[Extrait du document]
---*---
Extrait de: Forger votre avenir

Introduction

La crise économique, qui est aussi environnementale et sociale, a démontré le caractère indispensable des États nationaux. Suite à une longue période de dérèglementation néolibérale responsable de la crise, les interventions gouvernementales aux États-Unis, en Europe et ailleurs, ont empêché l’économie mondiale de s’écrouler. Au Canada, le gouvernement canadien n’a pas pris en compte les besoins du Québec préférant sauver l’industrie automobile ontarienne, tout en continuant sa construction nationale et son développement vers l’Ouest. Les intérêts économiques de la majorité « canadian » diffèrent de ceux du Québec, que ce soit dans l’exploitation des richesses naturelles et de l’énergie, l’environnement, le développement industriel, le transport ou le commerce extérieur. Le Québec est bien positionné pour l’après-pétrole à cause de ses énergies renouvelables. Mais le Canada pétrolier a des intérêts divergents de ceux du Québec, lequel est privé de sa capacité budgétaire et des moyens de concerter des politiques et des acteurs au service du développement de son économie, d’un développement durable et de l’emploi.

Des intérêts énergétiques en conflit

1. Pour créer sa richesse, le Québec est prisonnier des intérêts canadiens qui misent sur l’exportation du pétrole issu des sables bitumineux. L’impact des investissements dans les sables bitumineux sur le produit intérieur brut (PIB) des provinces est de 72 % pour l’Alberta et de 1 % pour le Québec[1]. Depuis le 25 septembre 2009, la fondation Suzuki tient le compte des subventions aux compagnies pétrolières[2], lesquelles totalisent plus de 2 milliards $, montant dont les Québécois paient leur 20 % et qui augmente chaque jour.

2. Le gouvernement canadien a investi, depuis 40 ans, au minimum 14 milliards $ des fonds publics dans le développement des hydrocarbures[3] et, depuis 30 ans, quelque 6 milliards $ dans le développement du nucléaire en Ontario, alors que les Québécois ont assumé seuls leur développement hydroélectrique. Le Québec finance, par nos impôts versés au gouvernement canadien, plus de 20% des fonds redistribués.

3. Le gouvernement central du Canada a offert à Terre-Neuve des garanties sur un emprunt de 4,2 milliards $ pour la réalisation d’un câble sous-marin pour le transport de l’électricité entre cette province et la Nouvelle-Écosse. Terre-Neuve pourra donc concurrencer le Québec pour la vente d’électricité sur le marché américain avec l’aide du gouvernement canadien.

4. Le Québec n’a pas de véritable contrôle sur l’exploitation du pétrole et du gaz dans le golfe Saint-Laurent, notamment, pour ce qui est du réservoir Old Harry que Terre-Neuve veut exploiter. Ainsi, le gouvernement Charest a accepté que soit créé un office Canada-Québec pour la gestion conjointe des hydrocarbures dans le golfe en vue de réglementer ce nouveau secteur d’activités extracôtières[4]. Il s’agit, de la part du gouvernement central canadien, d’une intrusion dans un secteur qui devrait être clairement et distinctement de compétence québécoise selon la Constitution.
---*---
[Lignes fournies]
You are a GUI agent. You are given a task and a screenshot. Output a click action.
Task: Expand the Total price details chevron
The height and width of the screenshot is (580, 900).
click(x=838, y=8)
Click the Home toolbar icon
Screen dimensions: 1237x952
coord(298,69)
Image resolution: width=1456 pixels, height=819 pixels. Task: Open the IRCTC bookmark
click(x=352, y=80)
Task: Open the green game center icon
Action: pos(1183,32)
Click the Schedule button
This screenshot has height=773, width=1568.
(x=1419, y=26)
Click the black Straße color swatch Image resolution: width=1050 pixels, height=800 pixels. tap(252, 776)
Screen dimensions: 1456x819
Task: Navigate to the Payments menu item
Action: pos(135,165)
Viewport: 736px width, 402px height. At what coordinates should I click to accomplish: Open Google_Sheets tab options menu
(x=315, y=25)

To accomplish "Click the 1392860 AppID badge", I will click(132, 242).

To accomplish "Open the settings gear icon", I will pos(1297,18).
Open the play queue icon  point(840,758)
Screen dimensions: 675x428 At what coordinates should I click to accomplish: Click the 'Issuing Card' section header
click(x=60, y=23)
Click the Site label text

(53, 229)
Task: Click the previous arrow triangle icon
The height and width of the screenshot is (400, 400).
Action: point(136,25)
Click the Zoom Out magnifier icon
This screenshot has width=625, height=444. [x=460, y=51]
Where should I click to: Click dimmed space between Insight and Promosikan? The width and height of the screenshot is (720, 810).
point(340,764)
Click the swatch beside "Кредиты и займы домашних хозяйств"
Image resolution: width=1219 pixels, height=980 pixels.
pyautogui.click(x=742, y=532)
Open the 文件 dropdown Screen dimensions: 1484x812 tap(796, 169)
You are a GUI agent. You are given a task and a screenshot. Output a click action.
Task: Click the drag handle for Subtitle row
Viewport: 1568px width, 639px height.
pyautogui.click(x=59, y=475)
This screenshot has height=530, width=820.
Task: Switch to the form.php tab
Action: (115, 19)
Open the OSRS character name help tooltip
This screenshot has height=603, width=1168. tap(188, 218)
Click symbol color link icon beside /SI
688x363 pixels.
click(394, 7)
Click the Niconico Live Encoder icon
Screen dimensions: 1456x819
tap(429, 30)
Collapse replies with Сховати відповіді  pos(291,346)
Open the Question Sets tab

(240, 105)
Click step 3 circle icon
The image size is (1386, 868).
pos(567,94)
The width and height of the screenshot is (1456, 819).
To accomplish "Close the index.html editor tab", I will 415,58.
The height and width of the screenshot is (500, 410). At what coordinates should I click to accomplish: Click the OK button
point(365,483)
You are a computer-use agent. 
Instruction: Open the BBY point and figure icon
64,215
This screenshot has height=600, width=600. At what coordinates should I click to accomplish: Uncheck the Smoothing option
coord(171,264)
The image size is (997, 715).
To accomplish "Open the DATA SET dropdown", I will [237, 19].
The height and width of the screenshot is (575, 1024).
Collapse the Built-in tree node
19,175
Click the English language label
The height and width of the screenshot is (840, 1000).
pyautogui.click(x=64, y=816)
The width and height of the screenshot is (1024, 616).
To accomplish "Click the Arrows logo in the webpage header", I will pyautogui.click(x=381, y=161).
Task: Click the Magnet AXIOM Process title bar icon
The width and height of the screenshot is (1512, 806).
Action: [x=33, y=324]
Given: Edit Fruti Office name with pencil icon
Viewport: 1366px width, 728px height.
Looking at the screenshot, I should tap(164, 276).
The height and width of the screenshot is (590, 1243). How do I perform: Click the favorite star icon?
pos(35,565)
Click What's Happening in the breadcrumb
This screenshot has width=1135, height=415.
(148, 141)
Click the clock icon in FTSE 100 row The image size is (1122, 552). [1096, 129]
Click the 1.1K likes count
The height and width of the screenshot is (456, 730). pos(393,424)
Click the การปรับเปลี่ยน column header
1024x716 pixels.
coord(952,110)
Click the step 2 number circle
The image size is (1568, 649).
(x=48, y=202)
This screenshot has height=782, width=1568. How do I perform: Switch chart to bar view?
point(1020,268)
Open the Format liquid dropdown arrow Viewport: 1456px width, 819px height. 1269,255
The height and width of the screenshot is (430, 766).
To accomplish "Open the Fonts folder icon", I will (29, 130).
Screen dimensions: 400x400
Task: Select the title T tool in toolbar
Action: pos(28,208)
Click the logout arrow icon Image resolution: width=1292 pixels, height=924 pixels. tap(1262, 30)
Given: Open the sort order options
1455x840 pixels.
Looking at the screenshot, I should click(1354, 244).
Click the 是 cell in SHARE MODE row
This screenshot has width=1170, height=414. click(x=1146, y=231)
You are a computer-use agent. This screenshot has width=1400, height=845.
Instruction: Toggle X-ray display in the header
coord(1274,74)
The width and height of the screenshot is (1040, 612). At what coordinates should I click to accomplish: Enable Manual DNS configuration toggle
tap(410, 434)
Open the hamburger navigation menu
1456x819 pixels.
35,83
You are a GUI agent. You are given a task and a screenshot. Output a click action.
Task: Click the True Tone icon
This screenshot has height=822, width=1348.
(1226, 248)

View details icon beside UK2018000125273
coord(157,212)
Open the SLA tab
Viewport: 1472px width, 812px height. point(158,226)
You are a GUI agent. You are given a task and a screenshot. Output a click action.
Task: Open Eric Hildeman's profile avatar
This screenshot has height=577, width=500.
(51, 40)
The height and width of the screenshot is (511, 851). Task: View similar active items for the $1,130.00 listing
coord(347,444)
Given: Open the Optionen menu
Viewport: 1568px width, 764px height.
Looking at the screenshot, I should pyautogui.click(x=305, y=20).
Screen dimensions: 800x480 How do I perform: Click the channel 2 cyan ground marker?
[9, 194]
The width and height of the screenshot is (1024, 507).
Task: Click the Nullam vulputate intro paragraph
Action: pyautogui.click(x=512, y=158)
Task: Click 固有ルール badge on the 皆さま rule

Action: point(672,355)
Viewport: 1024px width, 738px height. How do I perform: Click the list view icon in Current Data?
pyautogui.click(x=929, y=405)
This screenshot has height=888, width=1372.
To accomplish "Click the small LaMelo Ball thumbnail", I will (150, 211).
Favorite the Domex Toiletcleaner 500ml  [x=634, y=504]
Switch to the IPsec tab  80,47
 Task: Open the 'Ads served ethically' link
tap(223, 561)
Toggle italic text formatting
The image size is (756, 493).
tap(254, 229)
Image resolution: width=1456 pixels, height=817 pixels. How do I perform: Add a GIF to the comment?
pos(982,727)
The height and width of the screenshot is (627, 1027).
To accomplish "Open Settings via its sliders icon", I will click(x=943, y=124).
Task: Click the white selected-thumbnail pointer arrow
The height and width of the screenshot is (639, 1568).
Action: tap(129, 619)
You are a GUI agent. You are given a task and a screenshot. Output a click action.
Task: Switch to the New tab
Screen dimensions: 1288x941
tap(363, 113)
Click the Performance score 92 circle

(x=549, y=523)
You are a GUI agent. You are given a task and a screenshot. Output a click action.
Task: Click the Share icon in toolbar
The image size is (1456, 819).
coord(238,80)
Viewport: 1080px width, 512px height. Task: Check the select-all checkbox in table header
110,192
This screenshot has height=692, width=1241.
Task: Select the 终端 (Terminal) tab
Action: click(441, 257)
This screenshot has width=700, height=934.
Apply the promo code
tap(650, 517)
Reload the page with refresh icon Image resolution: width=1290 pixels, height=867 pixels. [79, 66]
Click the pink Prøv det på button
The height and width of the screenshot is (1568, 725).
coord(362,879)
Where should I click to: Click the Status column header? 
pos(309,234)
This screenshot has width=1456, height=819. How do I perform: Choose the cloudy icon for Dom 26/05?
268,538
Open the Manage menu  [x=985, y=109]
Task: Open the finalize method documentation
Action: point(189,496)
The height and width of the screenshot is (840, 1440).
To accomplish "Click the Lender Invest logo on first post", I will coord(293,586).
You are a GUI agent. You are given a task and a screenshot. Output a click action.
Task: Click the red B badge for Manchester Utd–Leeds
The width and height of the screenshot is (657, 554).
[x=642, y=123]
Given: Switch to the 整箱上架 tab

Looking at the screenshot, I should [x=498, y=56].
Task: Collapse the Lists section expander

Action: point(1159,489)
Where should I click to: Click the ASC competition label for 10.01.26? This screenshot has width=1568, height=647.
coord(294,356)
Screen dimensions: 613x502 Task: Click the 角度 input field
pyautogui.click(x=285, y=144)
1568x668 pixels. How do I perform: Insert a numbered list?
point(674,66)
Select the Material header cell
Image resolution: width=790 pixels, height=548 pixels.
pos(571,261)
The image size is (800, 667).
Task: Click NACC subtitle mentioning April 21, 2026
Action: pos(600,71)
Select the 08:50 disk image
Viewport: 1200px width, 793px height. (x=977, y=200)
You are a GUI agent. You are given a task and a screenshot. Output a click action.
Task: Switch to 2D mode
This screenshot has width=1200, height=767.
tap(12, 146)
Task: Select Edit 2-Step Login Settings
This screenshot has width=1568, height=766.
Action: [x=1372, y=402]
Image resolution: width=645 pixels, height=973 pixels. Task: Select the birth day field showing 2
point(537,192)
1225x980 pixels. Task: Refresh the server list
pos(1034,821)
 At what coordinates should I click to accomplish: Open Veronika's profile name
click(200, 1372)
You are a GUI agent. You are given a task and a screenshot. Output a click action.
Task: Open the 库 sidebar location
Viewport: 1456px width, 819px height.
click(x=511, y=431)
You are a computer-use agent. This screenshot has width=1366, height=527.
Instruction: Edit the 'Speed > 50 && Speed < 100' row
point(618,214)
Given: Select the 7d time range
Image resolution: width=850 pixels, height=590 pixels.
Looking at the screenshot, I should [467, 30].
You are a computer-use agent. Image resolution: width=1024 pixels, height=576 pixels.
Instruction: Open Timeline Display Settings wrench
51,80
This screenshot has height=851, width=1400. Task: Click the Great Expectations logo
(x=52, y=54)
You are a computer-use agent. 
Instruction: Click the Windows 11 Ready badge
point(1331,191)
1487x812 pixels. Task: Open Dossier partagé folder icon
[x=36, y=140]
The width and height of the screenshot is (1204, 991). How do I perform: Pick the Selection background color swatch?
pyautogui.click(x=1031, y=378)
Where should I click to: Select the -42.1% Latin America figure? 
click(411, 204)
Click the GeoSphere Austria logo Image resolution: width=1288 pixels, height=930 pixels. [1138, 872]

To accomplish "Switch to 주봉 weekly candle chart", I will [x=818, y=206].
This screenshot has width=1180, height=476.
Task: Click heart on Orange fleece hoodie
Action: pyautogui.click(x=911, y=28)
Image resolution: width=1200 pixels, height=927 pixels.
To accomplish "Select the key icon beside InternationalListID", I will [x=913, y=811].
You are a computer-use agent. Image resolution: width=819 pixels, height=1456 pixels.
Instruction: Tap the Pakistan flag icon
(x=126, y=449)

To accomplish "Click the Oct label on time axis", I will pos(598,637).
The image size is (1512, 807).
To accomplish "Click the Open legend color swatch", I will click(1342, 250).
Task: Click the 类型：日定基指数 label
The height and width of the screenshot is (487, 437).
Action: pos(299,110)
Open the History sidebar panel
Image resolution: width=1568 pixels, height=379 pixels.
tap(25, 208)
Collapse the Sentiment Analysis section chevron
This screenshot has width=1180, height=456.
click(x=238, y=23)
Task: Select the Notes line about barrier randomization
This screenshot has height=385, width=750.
---*---
[Exercices proposés]
**a.** Dans le texte sur les intérêts énergétiques du Québec, reprenez le passage qui commence par les mots "2. Le gouvernement" et s'arrête après "des fonds redistribués.", en remplaçant "fonds publics" par "deniers publics".
**b.** Rédigez la suite du texte sur les intérêts énergétiques du Québec, à partir de sa dernière phrase.
Les lignes n'ont aucun rapport avec l'extrait.

[Corrigé des exercices]
**a.**
2. Le gouvernement canadien a investi, depuis 40 ans, au minimum 14 milliards $ des deniers publics dans le développement des hydrocarbures[3] et, depuis 30 ans, quelque 6 milliards $ dans le développement du nucléaire en Ontario, alors que les Québécois ont assumé seuls leur développement hydroélectrique. Le Québec finance, par nos impôts versés au gouvernement canadien, plus de 20% des fonds redistribués.

**b.**
L’environnement et le développement durable battus en brèche

5. Dans le but de réduire le réchauffement climatique, le protocole de Kyoto visait à renverser une situation, celle où il était payant de polluer. Avec l’application rigoureuse de ce protocole international au Canada, le Québec aurait eu un avantage économique significatif du fait de la prépondérance de ses énergies propres et renouvelables. Or, le retrait du Canada du protocole de Kyoto, malgré l’opposition du Québec, annihile cet avantage concurrentiel.

6. L’enviable bilan de l’année de 2009, qui pourrait encore être amélioré au chapitre du transport selon plusieurs groupes environnementaux, confirme les efforts de Québec en matière de lutte contre les changements climatiques. En effet, le Québec a réduit de 12,8% ses émissions par rapport à la cible de 1990. Le choix du Canada de privilégier l’année 2005 comme date de référence pour le calcul des réductions des gaz à effet de serre (GES) risque de priver les entreprises québécoises de crédits de carbone. Ce choix contribue ainsi à leur enlever ce qui aurait pu être un avantage concurrentiel. Les entreprises et les contribuables québécois devront payer le prix de la pollution canadienne si des pays, comme l’Europe s’apprête à le faire, décident de mettre une taxe sur les produits des pays qui ne respectent pas Kyoto.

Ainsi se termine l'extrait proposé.